Jens Esch: Wir lassen uns nicht vom Teufel reiten. Das überlassen wir anderen. Wir können zu dieser Rammsteingeschichte nichts sagen. Da sind wir nicht involviert, und alles was da an Diskussionen gelaufen ist, geht uns überhaupt nichts an. Wir wissen ja auf was die Diskussionen mit unserem Bandnamen immer wieder hinauslaufen. Wir haben das bereits so oft kommentiert und beantwortet. Aus irgendwelchen waghalsigen Vermutungen entsteht manchmal eine ganz eigenartige Polemik. Dafür sind wir nicht geboren. Wir haben mit NS und Rechtsradikalismus nichts am Hut. Unsere Ideologie ist frei von Unrat und Müll. Unser Name wird wohl immer wieder polarisieren. Das lässt sich einfach nicht vermeiden.
MAS: Warum habt ihr ihn dann gewählt?
Jens Esch: Die Idee hatte unser Gitarrist, als wie uns 2002 gegründet haben. An Leni Reifenstahl haben wir dabei nicht gedacht?
MAS: Sondern?
Jens Esch: Es hat wohl etwas mit dem Stahl zu tun, der Riefen hat. Und es klang einfach gut.
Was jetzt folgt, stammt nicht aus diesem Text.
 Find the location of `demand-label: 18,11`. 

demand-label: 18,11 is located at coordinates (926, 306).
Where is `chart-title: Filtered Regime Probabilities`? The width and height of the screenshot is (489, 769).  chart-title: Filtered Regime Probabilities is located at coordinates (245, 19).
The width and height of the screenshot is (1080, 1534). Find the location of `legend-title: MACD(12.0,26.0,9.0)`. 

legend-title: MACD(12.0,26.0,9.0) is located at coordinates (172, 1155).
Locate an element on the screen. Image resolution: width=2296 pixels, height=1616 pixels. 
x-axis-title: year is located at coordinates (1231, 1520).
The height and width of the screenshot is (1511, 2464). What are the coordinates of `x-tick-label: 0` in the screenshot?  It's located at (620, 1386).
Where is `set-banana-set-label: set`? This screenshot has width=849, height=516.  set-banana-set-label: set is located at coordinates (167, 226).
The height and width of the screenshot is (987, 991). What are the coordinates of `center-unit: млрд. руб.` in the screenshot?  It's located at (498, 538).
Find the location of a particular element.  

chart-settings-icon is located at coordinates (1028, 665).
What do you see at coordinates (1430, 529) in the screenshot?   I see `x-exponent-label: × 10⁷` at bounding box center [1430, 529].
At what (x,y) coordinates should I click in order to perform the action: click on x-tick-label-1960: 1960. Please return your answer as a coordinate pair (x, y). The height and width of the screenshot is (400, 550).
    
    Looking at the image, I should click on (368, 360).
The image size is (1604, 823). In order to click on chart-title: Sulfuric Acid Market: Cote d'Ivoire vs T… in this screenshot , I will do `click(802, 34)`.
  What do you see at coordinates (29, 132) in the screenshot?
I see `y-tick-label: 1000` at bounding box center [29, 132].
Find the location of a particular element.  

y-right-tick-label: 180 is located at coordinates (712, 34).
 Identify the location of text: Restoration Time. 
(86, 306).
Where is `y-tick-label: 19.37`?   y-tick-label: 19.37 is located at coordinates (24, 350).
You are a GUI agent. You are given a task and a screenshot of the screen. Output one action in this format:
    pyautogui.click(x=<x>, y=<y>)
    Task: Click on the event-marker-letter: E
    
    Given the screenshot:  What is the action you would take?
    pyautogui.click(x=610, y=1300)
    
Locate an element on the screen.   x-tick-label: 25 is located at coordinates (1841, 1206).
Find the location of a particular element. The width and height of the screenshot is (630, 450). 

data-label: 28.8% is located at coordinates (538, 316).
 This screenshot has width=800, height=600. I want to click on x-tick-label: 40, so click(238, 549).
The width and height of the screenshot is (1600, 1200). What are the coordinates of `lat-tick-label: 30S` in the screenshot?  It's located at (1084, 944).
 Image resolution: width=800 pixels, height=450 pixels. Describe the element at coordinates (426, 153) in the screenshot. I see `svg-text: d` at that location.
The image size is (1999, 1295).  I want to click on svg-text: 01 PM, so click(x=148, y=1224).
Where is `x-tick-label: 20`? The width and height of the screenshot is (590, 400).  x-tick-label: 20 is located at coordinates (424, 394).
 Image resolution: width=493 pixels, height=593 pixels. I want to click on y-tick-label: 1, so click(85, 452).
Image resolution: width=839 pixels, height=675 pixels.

MAS: Okay, lassen wir das mal so stehen. Und es gibt ja auch deutliche Hinweise, dass Euch einiges von der rechten Szene trennt. Ein Stück wie den sehr bitteren Antikriegssong „Lass mich nicht allein“, der den so genannten Heldentodes eindrücklich demaskiert und seine Hohlheit aufzeigt, dürfte bei einer Nazi-Band kaum durchgehen. Aber er ist auch für das gesamte musikalische Genre, in dem Ihr Euch bewegt, ungewöhnlich. Wie kommt ihr zu so einem Text?
Jens Esch: Ich habe mich in die Lage eines schwer verletzten Soldaten versetzt, der irgendwo zwischen Falludscha und Bagdad zwischen Gewehrsalven und Granatfeuer liegt und hofft ganz schnell zu seiner Familie zurückzukehren. Und so habe ich mich genauso in Frau und Kind hinein versetzt, die zu Hause warten und hoffen, dass für ihr Schicksal alles gut geht. Das alles habe ich im Text zusammen gebracht, und ich hoffe man kann es gut verstehen. Egal wie es ausgeht, die Verlierer sind immer die so genannten Helden, entweder als Deserteur, als Geistesgestörter, schwer verletzt oder gar tot. Zu gewinnen gibt es nichts!
MAS: Zum Abschluss die Frage, was von Euch in der Zukunft zu erwarten ist?
Jens Esch: Wir wollen noch lange Musik machen. Dafür leben wir mit unserer Band. Wir haben einen Weg zu schreiten, und wir wollen erfolgreich unsere Kunst darbieten. Wir sind keine Szeneband und werden dies auch nie sein. Wir machen eines der schönsten Dinge auf der Welt – Musik. Popmusiker ist ein schöner Beruf. Diesen wollen wir dann auch mit ganzem Herzen ausführen.
MAS: Was für konkrete Projekte stehen an?
Jens Esch: Wir sind dabei an der dritten CD zu arbeiten. Im Verlauf der nächsten 24 Monate wird es auch eine Live-DVD geben. Außerdem wollen wir ein Video zu „Ein Wort von dir“ drehen.
MAS: Wo soll das zu sehen sein?
Jens Esch: Auf jeden Fall auf unserer Homepage und unserer My Space-Seite.
MAS: Herzlichen Dank für das Gespräch.